Marseille : Le Futur Cinéma De La Canebière Met L'art Et Essai En ...

Il y aurait de quoi en faire un film. Un scénario plein de rebondissements que ne renieraient pas les blockbusters hollywoodiens. Cela tombe bien, c’est davantage vers ce type de films que s’oriente finalement la programmation du futur cinéma Artplexe, en haut de la Canebière (1er).

Alors qu’initialement, ce cinéma de 7 salles et 996 places devait diffuser 70 % d’art et d’essai et 30 % généraliste/grand public, la programmation s’est inversée. Et ce, « au regard de l’évolution de l’offre proposée à Marseille », justifie Artplexe citant « la rénovation notamment des Variétés [à Noailles, Ndlr], mais aussi, l’ouverture de nouveaux cinémas comme la Baleine [sur le cours Julien] et l’Europacorp La Joliette ».

Un changement, acté lundi en conseil municipal, qui fait grincer l’opposition. Patrick Mennucci, ex-maire PS des 1-7, rappelle qu’en 2010 déjà, un projet de MK2 avait avorté au même endroit. « Après 10 ans de pataugeage, on va se retrouver avec ce qu’on ne voulait plus, comme l’UGC Capitole sur le haut de la Canebière [fermé en 2007] », constate l’élu socialiste.

Annoncée pour la fin de l’année, l’ouverture du cinéma, qui comportera aussi trois restaurants et un espace d’exposition, aura lieu « courant 2021 ». Pour rappel, la Ville et Artplexe ont signé un bail emphytéotique de 58 ans sur ce terrain qui abritait la mairie de secteur.
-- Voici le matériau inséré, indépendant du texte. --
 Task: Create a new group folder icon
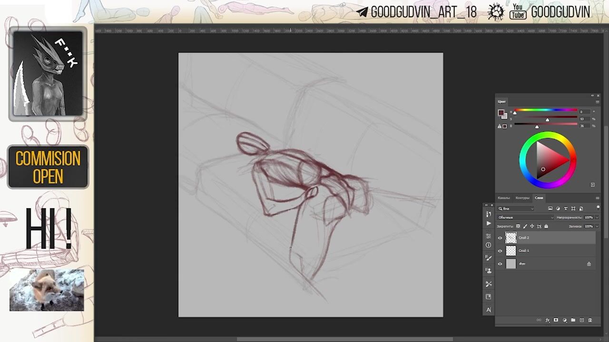[573, 320]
Cette dernière s’est déplacée plus bas sur la Canebière, dans l’ancienne Maison de la région, acquise pour 7 millions d’euros.

Autre modification invisible à l’écran mais pas dans les comptes de la Ville : la baisse de la redevance versée par Artplexe. Si la part fixe (1 250 euros par mois, soit 15 000 euros par an) demeure, la part variable va être revue à la baisse. Celle-ci est fixée en fonction des résultats d’exploitation du cinéma. Or Artplexe veut soustraire de ce calcul une subvention du fonds de soutien de l’industrie cinématographique. In fine, le résultat d’exploitation sera plus bas, donc la part variable également.
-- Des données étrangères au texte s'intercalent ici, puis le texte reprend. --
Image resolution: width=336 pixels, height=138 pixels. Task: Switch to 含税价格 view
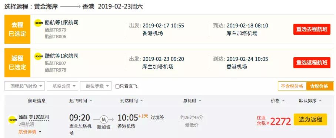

Vin Diesel ou Louis Garrel, même combat « Dans la mesure où le coût du projet est passé de 8,4 millions d’euros à 13,4 compte tenu des aléas techniques imprévus que nous avons subis, il est nécessaire de revoir les conditions financières initiales », se défend Artplexe. « Cela me pose un problème éthique, déplore Patrick Mennucci. Il est normal de subventionner l’art et essai mais là, c’est incroyable d’aider une entreprise qui décide à la place de diffuser des blockbusters. »

Bref, pas de quoi « valoriser culturellement la Canebière », que la majorité veut transformer en Broadway marseillais. « C’est un projet phare pour la redynamisation de la Canebière, je ne pense pas qu’il faille remettre en question le soutien de la Ville juste pour une question de pourcentage de films », soutient Séréna Zouaghi, conseillère municipale en charge de la mission cinéma. « Ce qui nous intéresse c’est rattraper encore le retard de fauteuil, qui est de 1 pour 75 habitants contre 1 pour 95 en 2018 », se félicite l’élue. Peu importe si le fauteuil est devant Vin Diesel ou Louis Garrel.